• さくらぢま「伝説のコピー本〜だョオフセット謎盤!〜」
  • さくらぢま「Re:MEMBER妹3〜夜明け〜」
  • さくらぢま「こみパDEGO!復刻体験版」コピー誌

 バーニア600さんとマテバ牛乳さんメインのサークルとして生まれ変わった「さくらぢま」の冬の新刊は3点なんですが、これが一筋縄ではいかない本でして・・・。まずは今回最大の飛び道具である「伝説のコピー本〜」。元々は一昨年の冬コミにリリースされた、150人を超える作家陣が参加、総ページ数174Pにも及ぶ、恐らくは同人誌史上最厚の「こみパ」コピー誌*1をベースにしており*2 そこにさらに作家陣を追加した結果、総参加作家数252人、総ページ数308Pというこれまた規格外な作品となったのでした*3。これだけの参加者がことごとく「こみっくパーティー」への熱い想いを語っているという、その圧倒的なまでにピュアな情念の結晶の前には瑣末なreviewなど必要ではないだろう・・・つーかSLAP A HAMがリリースしてた"Bllleeeeaaauuurrrgghhh!"シリーズ*4同様、細かい内容云々以前に、リリースされるに至った経緯や過程にこそ意義がある。無論内容は玉石混交だが、それもまた好し。同人誌史上のマイルストーンとして評価されるべき一冊。
 もう一冊も待望のシリーズ完結編。「Re:MEMBER〜」は「3」と表記されてますが、実は4冊目*5。これまでのストーリーはid:PIG-M:20041019参照。前回も書きましたが、とにかくド熱血でド直球なYouth Crewテイスト全開。はっきりいって、ここまでやってしまうと「ウザい」と感じ拒否反応を示す方もいるでしょう。
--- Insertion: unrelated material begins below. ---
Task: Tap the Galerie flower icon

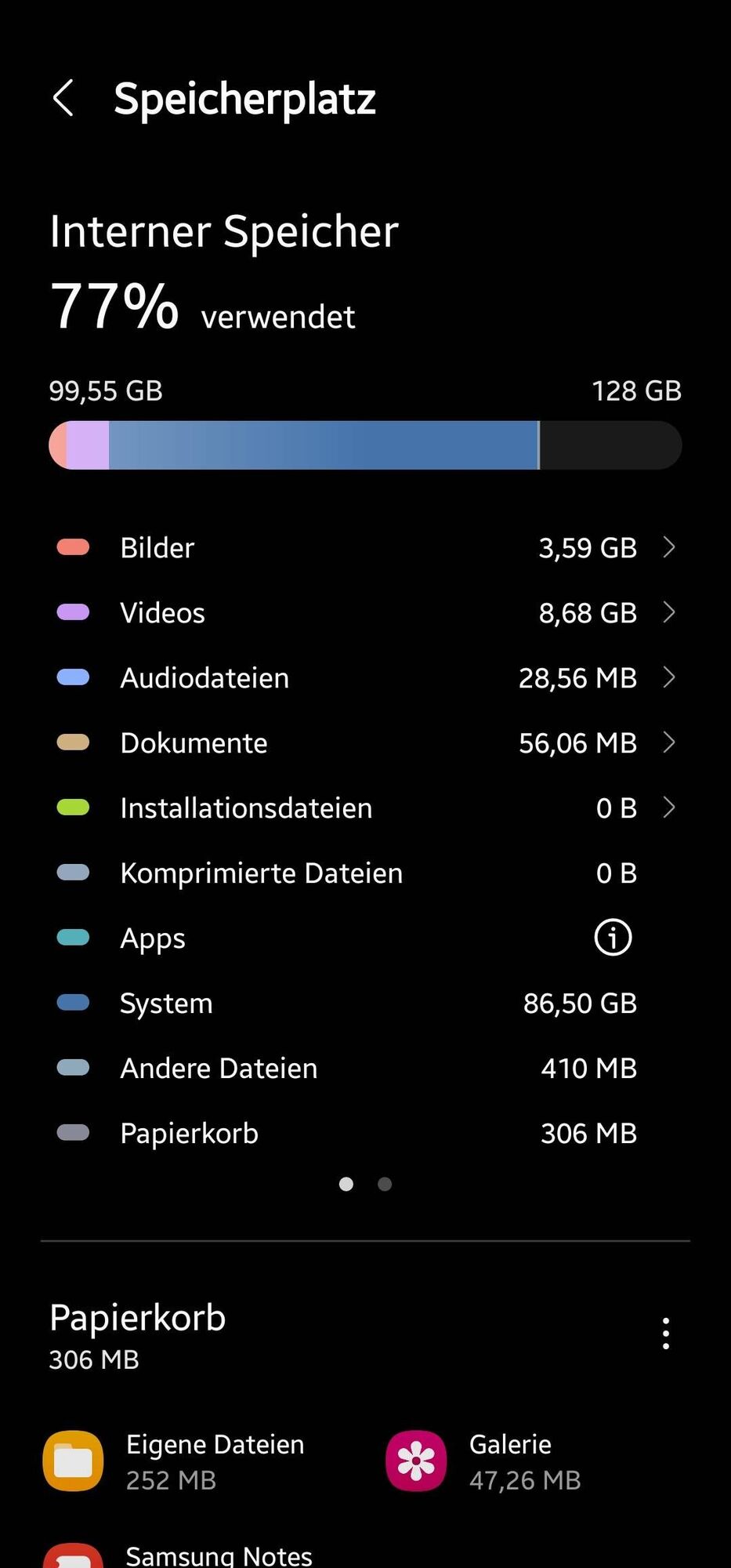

愚直なまでに理想を語り、奇を衒うことなくまっすぐな物語を描いてしまうやり方は、お世辞にもスマートではない。でも、まさに"Flame Still Burns"としか言いようの無いこの煮えたぎった情熱の坩堝の前には、こまっしゃくれた小手先のセンスなど余裕で蹴散らす情熱が漲っている。泥臭くても、青臭くても、カッコ悪くても良いじゃない。年をとるとなかなか素直にこういう作品と正対出来ないけど、幸い俺は年甲斐もなくYouth Crewとかがいまだに好きなんでw、この熱量は素直に評価したい。ラヴコメな要素も盛り込んであるし、ハチャメチャでスラップスティックなテイストもあり。構図も凝ったものが多かったりと、なにげに小技が効いてるのもポイント高いです。
 とにかく笑えて泣けて、そして熱い作品。こみパのファンのみならず、そういったテイストが好きな方には是非とも一度チェックしていただきたいナイスな作品です。オススメ。
 コピー誌はサークル発足3周年記念の、1stコピー誌復刻本。ちなみに、こみパ本です。バーニアさんの作品はすでに現在の作風のベースが出来ており、意外なほど完成度は高いです。注目は、現在はストーリー・テリング専門のマテバ牛乳さんのマンガ。拙いけど勢いのあるラヴコメで、east bayスタイル。さくらぢまの歴史が窺える、資料性の高い一冊。 
HP>http://homepage3.nifty.com/dima/
ex.>id:PIG-M:20031010、id:PIG-M:20040227、id:PIG-M:20041019

*1:オフセではなく、コピー誌w

*2:俺は買えなかったんだよ・・・orz

*3:参加作家数は過去最多だと思う。厚さに関してはid:PIG-M:20040728参照。ただし画像のリンクが切れてる上に手元の写真のアーカイヴからも消してしまってるんで、実物はご覧いただけません。実物は引越し荷物のダンボールの中。引越ししたら、また画像アップするかも

*4:90年代初頭にPower Violenceと形容されたバンド群の音源を積極的にリリースしFastcoreシーンを活性化させた優良レーベル、SLAP A HAMがリリースした名作コンピ。7"で3枚リリースされ、参加バンド数166、総曲数217という常軌を逸したヴォリューム。ゴリゴリのショート・カット・チューンがてんこ盛りで、パっと聴きではバンドの判別どころか曲の判別もつかないかもw。慣れると各バンドの個性とかが分かるようになるんですよ?